M. Westp [Maria Westendorp]
West gespr. Over zijne lieve vrouw sprak hij nog altijd ontrust, daar haar hoofd ligt is. Zijne stemming was regt eenvoudig ziende op God, en erkennende de magt der genade in ons.
N S
'S avonds begonnen met het stuk over de Partysch. aan Vaillaint gedicteerd, die mij daarin uitmuntend beviel.
Dond. 11 Jany.
Deze dag rustig de koude minder hevig, en nu was zij mij allerverkwikkelijkst. De zaak v Moler [Molenaar?] had mij gister zeer aangegrepen. In alles moet ik mijne dwaasheid erkennen. Die drift waarvoor ik zoo vatbaar ben, is geheel verkeerd. Dat loochenen hinderde mij bijzonder. Heden op het Institut niet zonder genoegen geweest.
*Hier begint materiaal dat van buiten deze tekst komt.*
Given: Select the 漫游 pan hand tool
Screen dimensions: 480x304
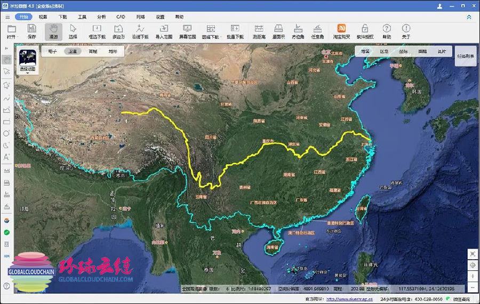Looking at the screenshot, I should (53, 31).
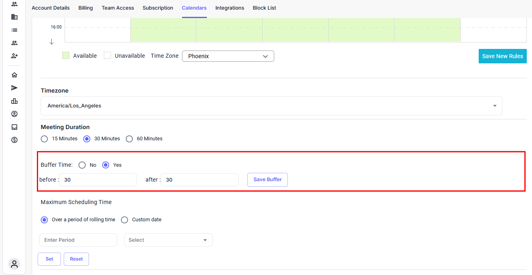Click the add person icon in sidebar
The width and height of the screenshot is (532, 275).
click(14, 56)
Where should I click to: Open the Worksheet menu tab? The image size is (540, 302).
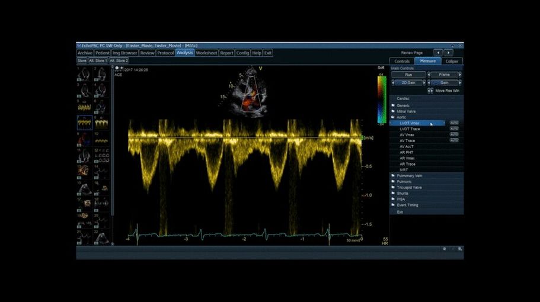[206, 53]
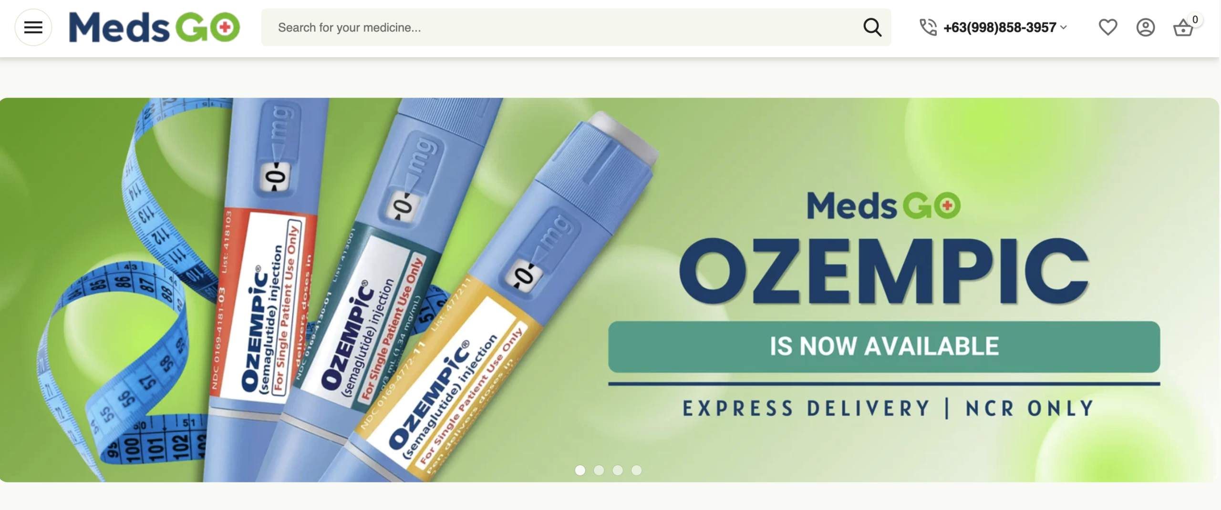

De winteravond was heerlijk bij heldere lichte maan.
Vrijd 12 Jan Maria West, Koenen, Charl Bähler, Bähler.
De koude kalmer. Men begint Commissien opterichten. Onze lieve zuster West nog altijd zeer neergedrukt en benaauwd. Car [Caroline] kon haar niet zien. Ik sprak met Koenen die toch zeer opregt is. Capadose zoekt nu in den zaak v Lisman nog te delven, en zich daar eenigzints als Arbiter in te stellen, hetgeen na mijn inzigt verkeerd is. Charl. Bähl bezochten wij, in de gewone stilheid en bedaardheid vonden wij haar. Daarentegen wordt Rotterdam voor onze Bähler een soort van Capua en schijnt deze van de reis na Londen geheel afgezien te hebben. Van Eyk is op eene andere wijze te Hellevoet gekomen. Waarlijk de kinderen Gods leeren hunne elendigheid en zwakheid wel kennen.